В начале октября Мандельштам очень страдал от холода: на нем были только парусиновые тапочки, брюки, майка и какая-то шапчонка. В обмен на полпайки предлагал прочесть оба варианта своего стихотворения о Сталине (хотя до сих пор отрицал свое авторство и уверял, что все это „выдумки врагов“). Но никто не соглашался. Состояние Мандельштама все ухудшалось. Он начал распадаться психически, потерял всякую надежду на возможность продолжения жизни. При этом высокое мнение о себе сочеталось в нем с полным безразличием к своей судьбе.

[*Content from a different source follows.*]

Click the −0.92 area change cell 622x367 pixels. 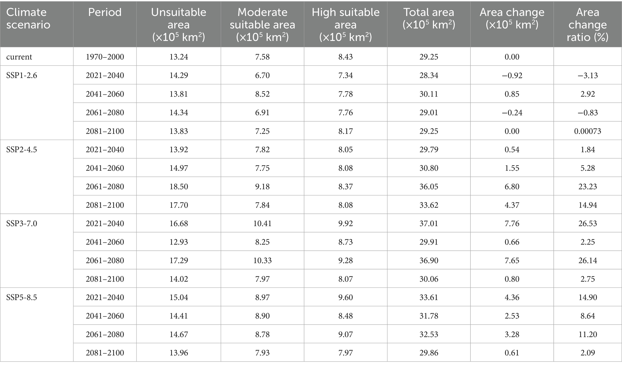pos(512,75)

Однажды Мандельштам пришел ко мне в барак и сказал: „Вы должны мне помочь!“ — „Чем?“ — „Пойдемте!“
Мы подошли к „китайской“ зоне (китайцев к этому времени уже вывезли — хасанские события увеличили этап). Мандельштам снял с себя все, остался голым и сказал: „Выколотите мое белье от вшей!“ Я выколотил. Он сказал: „Когда-нибудь напишут: „Кандидат биологических наук выколачивал вшей у второго после А. Белого поэта“. Я ответил ему: „У вас просто паранойя“.
Однажды ночью Мандельштам прибежал ко мне в барак и разбудил криком: „Мне сейчас сделали укол, отравили!“ Он бился в истерике, плакал. Вокруг начали просыпаться, кричать. Мы вышли на улицу. Мандельштам успокоился и пошел в свой барак. Я обратился к врачу. К этому времени было сооружено из брезента еще два барака, куда отправляли „поносников“ умирать. Командовал бараками земский врач Кузнецов (он работал когда-то в Курской губернии). Я обратился к нему. Он осмотрел Мандельштама и сказал мне: „Жить вашему приятелю недолго. Он истощен, нервен, сердце изношено, и вообще он не жилец“. Я попросил Кузнецова положить Мандельштама в один из его бараков. В этих бараках был уход, там лучше кормили, топили в бочках из-под мазута. Он ответил, что у него и так полно и что люди мрут как мухи.
В конце октября 1938 г. Кузнецов взял Мандельштама в брезентовый барак. Когда мы прощались, он взял с меня слово, что я напишу И. Эренбургу: „Вы человек сильный. Вы выживете. Разыщите Илюшу Эренбурга! Я умираю с мыслью об Илюше. У него золотое сердце. Думаю, что он будет и вашим другом“. О жене и брате Мандельштам не говорил. Я вернулся в барак. Перед праздником (4–5 ноября) Кузнецов разыскал меня и сказал, что мой приятель умер. У него начался понос, который оказался для него роковым.
Никаких справок родственникам умерших администрация не посылала. Вещи умерших распродавались на аукционе. У Мандельштама ничего не было.
„Черная ночь, душный барак, жирные вши“ — вот все, что он мог сочинить в лагере“»[349].